それぞれの強みを活かしたガチの戦いでした。「ありがとう」と言われるのは二足歩行ロボかもしれませんがまだ実用化には課題があります。現時点の実用性で勝るのは台車ロボかも知れませんね。


セッション2)アンケートではなく、行動と脳波を測る?
当研究会の佐々木節氏より、「市場調査サンプルパネル事業の新たな可能性」 が示されました。同氏の勤務する市場調査会社は、「生活者と企業の想いをつなぎ、笑顔と感動を創造する」という理念のもと、日本最大規模の消費者パネルを保有し、インターネット調査を通じて業界をリードしてきました。同社は昨年、直接販売を試みましたが、厳しい競争環境の中で断念しました。
そこで強みを再確認し、世界最大のマーケティングリサーチ団体ESOMARのメンバーとして、世界最先端の手法をいち早く導入できる優位性を活かす方針転換を勝手に検討。その新戦略の中核は、従来のアンケート調査を超える革新的サービスです。すなわち、(1)脳波データと(2)消費者行動データの次世代データを武器に、「アンケートでは見えない人の本音」を捉える挑戦が始まりました。図4に示すように,参加者は、脳波データと行動データの二つのチームに分かれて議論しました。

- 行動データチームの検討結果
図5に示すように,行動データチームは、小売サービス業向けに「購買データに日常行動を組み合わせれば、なぜその商品に行き着いたのかがわかる」と提案しました。アンケートでは得られない、生活シーンから生まれるインサイトを抽出できるというのです。 - 脳波データチームの検討結果
さらに驚きを呼んだのが脳波データチーム。図6に示すように,不動産デベロッパーを想定し、「バーチャル内覧中に脳波や心拍数を測れば、どの空間でときめき、どこでストレスを感じたかが科学的にわかる」とのアイデアが飛び出しました。マンションが“脳波で売れる”時代が来るかもしれない、という発想には参加者らに笑いと驚きが入り混じりました。

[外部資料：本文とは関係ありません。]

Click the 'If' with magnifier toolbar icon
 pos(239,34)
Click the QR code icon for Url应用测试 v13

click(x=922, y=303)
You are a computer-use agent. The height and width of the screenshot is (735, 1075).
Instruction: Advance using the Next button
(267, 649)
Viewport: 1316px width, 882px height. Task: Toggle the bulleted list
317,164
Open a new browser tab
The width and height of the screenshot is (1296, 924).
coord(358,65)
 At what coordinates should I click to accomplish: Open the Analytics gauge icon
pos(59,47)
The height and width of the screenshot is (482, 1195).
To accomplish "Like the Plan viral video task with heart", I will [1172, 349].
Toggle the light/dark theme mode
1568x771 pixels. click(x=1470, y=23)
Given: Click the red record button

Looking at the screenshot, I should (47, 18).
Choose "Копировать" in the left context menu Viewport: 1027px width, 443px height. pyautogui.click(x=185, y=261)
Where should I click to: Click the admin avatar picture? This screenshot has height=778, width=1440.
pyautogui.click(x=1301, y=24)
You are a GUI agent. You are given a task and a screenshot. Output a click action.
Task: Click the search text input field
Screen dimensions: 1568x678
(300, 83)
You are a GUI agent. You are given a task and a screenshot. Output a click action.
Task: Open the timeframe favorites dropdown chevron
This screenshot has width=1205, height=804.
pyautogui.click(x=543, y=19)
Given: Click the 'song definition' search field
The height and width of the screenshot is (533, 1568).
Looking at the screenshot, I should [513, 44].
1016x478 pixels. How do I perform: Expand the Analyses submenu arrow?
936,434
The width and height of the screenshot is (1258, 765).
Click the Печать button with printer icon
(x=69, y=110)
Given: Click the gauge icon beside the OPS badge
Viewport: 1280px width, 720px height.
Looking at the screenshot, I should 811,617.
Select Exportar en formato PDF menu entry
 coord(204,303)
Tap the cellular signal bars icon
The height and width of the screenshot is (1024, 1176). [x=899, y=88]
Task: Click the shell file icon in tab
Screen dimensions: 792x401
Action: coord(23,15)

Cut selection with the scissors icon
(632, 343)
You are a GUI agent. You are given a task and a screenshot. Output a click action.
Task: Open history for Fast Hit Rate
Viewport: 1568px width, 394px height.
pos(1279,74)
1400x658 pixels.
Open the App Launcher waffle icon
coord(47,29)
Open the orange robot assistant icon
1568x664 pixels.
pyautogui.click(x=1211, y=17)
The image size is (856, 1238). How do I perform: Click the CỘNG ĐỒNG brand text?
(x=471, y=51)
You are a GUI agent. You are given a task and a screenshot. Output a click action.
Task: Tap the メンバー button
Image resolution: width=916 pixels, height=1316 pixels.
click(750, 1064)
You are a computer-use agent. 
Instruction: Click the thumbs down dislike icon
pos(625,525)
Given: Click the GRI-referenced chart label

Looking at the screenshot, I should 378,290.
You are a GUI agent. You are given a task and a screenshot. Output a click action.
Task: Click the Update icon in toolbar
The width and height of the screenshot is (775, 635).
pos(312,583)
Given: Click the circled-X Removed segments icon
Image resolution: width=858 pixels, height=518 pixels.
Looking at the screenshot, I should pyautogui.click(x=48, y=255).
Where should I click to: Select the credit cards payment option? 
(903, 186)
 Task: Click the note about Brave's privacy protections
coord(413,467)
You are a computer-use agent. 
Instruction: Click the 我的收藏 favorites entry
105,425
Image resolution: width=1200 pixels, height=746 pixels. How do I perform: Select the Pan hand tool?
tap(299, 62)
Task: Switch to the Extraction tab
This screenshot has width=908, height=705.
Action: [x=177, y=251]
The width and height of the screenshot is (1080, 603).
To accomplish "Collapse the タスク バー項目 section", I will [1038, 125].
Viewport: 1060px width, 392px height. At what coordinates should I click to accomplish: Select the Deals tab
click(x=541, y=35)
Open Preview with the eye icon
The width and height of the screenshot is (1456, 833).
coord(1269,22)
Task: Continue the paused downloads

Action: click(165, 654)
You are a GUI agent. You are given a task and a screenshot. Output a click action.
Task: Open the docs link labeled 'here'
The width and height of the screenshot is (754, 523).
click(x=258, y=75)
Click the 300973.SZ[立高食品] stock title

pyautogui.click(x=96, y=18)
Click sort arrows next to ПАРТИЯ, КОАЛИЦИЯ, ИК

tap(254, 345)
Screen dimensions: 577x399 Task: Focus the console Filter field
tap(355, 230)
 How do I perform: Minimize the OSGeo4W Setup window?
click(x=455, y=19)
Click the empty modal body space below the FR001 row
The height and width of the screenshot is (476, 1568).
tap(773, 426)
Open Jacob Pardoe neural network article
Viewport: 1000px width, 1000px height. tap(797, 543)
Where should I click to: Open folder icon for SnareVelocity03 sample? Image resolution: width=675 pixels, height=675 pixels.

今回のワークショップを総括すると、「AIは道具ではなく共創のパートナー!」今回の定例会で共有されたのは、AIは人間を置き換える存在ではなく、“課題を一緒に解くパートナー”であるという認識です。
- 土木では「ロボットが危険を引き受けるから、若者が戻ってくる」
- 介護では「負担を軽くするから、介護する人もされる人も報われる」
- 小売サービス業では「行動を重ねるから、本音が見える」
- 不動産業では「脳波を測るから、ときめきが企画につながる」
どのチームも、AIが人間の弱みを補い、新しい価値をつくり出す未来を描いてくれました。
まとめ)
未来の働き方は“選ぶ物語”。技術が未来を決めるのではなく、AIが見せる可能性の中から、私たち人間がどんな物語を選び、どう活かすか。それこそが未来の働き方を形づくる鍵です。今回の定例会は、台車ロボと二足ロボ、行動データと脳波データというユニークな切り口を通じて、AIがいかに人と共創できるかを体感する機会となりました。次は、AIが“同僚”や“上司”になる未来を語るのかもしれません。